▸ **RECORDED INFORMATION**
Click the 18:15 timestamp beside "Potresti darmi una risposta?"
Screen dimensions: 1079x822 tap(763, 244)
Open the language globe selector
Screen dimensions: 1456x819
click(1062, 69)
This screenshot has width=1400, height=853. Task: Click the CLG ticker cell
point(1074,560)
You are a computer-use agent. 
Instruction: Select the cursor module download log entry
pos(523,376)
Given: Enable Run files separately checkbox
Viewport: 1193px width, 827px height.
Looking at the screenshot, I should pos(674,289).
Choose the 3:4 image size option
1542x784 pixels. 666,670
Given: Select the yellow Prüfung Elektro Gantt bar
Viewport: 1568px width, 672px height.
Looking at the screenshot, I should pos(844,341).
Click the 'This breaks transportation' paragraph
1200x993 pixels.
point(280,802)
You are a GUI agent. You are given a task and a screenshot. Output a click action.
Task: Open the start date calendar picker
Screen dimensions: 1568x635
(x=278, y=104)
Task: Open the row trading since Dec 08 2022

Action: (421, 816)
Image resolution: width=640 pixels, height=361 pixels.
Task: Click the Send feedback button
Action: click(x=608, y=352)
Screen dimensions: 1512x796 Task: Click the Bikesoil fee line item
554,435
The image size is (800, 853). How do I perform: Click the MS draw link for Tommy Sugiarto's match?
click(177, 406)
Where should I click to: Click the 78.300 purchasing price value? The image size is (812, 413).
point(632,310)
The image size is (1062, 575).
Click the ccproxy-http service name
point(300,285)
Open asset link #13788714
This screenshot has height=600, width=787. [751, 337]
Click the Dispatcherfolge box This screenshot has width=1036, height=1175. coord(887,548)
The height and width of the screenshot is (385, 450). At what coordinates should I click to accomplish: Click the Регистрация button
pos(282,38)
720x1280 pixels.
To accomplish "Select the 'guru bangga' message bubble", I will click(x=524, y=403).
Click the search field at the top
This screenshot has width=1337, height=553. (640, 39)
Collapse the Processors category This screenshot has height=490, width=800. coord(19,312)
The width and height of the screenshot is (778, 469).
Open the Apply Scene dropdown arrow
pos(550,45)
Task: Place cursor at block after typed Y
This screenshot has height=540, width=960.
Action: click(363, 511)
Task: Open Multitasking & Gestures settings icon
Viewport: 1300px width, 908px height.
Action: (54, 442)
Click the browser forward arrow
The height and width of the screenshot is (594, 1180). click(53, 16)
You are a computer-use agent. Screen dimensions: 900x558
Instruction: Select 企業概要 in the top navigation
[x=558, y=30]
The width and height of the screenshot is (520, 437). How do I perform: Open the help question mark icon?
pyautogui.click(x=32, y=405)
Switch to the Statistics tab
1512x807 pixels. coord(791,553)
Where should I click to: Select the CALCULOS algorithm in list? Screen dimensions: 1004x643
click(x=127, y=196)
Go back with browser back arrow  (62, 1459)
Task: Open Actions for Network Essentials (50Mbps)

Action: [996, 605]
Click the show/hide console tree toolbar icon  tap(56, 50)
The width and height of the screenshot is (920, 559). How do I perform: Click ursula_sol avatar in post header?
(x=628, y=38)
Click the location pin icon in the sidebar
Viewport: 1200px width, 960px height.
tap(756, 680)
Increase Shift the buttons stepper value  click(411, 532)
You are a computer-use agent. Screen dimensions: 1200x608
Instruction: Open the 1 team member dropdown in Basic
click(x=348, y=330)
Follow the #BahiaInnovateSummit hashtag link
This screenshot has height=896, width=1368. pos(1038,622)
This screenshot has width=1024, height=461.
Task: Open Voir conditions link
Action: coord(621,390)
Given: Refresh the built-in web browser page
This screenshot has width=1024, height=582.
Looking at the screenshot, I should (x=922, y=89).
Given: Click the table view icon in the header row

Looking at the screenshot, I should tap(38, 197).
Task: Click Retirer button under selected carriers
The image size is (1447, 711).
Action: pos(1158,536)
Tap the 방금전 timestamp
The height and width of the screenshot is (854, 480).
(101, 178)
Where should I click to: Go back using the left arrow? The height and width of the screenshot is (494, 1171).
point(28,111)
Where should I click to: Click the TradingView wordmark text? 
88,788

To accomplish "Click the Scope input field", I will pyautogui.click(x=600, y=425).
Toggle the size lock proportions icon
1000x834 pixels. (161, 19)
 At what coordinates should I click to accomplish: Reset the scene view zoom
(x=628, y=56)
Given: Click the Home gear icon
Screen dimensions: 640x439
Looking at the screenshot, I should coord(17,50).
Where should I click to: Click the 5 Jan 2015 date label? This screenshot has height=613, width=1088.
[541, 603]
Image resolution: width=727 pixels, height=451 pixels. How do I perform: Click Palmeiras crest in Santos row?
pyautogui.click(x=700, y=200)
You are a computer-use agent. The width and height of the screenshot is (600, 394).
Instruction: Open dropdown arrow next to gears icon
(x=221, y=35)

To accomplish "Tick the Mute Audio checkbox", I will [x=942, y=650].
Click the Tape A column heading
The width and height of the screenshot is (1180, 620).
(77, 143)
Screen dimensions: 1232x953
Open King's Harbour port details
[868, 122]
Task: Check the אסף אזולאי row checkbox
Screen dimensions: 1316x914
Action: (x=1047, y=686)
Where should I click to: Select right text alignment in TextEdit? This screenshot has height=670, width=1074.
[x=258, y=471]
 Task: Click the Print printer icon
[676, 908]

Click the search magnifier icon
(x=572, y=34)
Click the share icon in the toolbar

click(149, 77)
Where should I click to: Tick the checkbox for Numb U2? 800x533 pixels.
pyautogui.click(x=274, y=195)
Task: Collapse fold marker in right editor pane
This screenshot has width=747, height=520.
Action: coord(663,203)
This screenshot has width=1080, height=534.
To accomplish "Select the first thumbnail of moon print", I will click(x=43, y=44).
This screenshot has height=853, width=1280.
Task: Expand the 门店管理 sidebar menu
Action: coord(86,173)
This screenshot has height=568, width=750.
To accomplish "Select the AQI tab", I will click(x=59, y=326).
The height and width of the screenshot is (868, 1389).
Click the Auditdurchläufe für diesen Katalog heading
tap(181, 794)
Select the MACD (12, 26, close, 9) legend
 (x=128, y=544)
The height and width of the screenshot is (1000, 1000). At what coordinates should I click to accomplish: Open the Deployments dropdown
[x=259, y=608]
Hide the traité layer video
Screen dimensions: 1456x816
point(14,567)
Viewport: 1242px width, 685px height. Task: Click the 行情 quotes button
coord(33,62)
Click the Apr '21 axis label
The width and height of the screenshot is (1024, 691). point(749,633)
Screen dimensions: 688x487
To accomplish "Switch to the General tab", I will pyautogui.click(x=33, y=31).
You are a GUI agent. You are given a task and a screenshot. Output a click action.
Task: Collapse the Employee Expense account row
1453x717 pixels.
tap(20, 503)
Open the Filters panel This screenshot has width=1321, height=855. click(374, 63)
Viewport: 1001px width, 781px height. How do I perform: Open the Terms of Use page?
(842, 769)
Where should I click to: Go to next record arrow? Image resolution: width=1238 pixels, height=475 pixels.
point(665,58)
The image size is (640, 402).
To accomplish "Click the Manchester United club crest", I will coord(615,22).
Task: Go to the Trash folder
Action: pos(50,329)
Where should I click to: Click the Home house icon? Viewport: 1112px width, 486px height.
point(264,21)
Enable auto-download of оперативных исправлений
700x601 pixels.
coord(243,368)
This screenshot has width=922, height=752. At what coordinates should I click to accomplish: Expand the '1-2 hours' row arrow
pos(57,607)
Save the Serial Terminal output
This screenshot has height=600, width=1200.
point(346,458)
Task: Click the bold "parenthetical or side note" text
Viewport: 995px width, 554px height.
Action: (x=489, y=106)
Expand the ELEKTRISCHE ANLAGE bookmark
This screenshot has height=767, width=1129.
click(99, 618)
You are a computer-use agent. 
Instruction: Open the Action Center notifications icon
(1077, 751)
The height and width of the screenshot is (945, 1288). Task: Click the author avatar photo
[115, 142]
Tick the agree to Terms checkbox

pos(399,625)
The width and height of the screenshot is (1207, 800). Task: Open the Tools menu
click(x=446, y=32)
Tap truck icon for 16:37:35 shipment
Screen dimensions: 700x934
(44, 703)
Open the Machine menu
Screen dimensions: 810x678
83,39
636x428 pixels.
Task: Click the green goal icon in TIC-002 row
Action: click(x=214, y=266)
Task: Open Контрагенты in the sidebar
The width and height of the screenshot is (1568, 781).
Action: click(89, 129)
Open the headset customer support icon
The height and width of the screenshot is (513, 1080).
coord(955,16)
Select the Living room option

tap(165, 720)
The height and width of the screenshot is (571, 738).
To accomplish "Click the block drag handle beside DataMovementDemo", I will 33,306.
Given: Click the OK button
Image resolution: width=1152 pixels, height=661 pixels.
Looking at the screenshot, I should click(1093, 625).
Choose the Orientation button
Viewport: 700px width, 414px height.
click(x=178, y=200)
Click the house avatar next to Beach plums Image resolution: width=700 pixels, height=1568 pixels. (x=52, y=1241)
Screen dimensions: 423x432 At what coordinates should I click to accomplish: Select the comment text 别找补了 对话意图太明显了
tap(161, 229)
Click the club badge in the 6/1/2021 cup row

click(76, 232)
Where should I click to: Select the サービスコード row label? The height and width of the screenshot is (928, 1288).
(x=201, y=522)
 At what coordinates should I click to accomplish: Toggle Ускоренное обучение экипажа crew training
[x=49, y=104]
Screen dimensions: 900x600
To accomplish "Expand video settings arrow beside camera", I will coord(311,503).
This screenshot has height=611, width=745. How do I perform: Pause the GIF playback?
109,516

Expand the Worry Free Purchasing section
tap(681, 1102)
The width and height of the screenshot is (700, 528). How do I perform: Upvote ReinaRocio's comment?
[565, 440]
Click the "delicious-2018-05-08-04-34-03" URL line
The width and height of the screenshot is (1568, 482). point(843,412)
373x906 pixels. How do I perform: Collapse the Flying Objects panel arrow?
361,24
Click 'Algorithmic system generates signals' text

▸ **YOUR INSTRUCTIONS**
Copy every line of the records above that contains "Enable".

▸ **EXERCISE SOLUTION**
Given: Enable Run files separately checkbox
Enable auto-download of оперативных исправлений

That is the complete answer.